Frost heave begins when chilly air cools the soil and freezes some of the water near the top of the ground, but the real damage is wrought after this initial freeze. Molecular forces and impurities on the ice surfaces can prevent the moisture from freezing solid until the temperature drops several tens of degrees below 0 C. Until then, a microscopic film of water coats the ice crystals, which grow between the tiny fragments of rock and clay that make up the soil.
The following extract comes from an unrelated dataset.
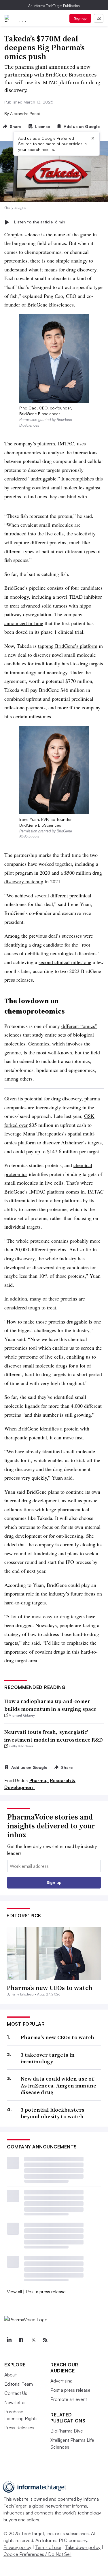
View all (14, 2292)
Water from deeper soils feeds the growth of the ice crystals. Warm water contains more free energy than cold water, and like all compounds, it wants to reach a state of lowest free energy. In freezing soils this tendency translates into what scientists call thermomolecular pressure: warm water is drawn toward areas where it can lose some of its energy by forming ice. Conveniently, the water has a built-in roadway: the liquid films on the ice surfaces. Water continues to invade the spaces between the grains of icy soil until the build-up of water pressure there can counteract the pressure of the incoming water. This force between the ice and soil grains can grow to about 160 pounds per square inch for every degree below 0 C, until the ice freezes completely. (For comparison, a service station's typical hydraulic lift needs only 21 pounds per square inch to raise a 3,000-pound car.) [Sorry about the imperial units - RNC] Most often, the soil ruptures underground long before this pressure is reached. Water then flows into the void, where it freezes into a solid layer of ice. The ice layer widens as more water flows in and freezes, forcing the ground above to heave.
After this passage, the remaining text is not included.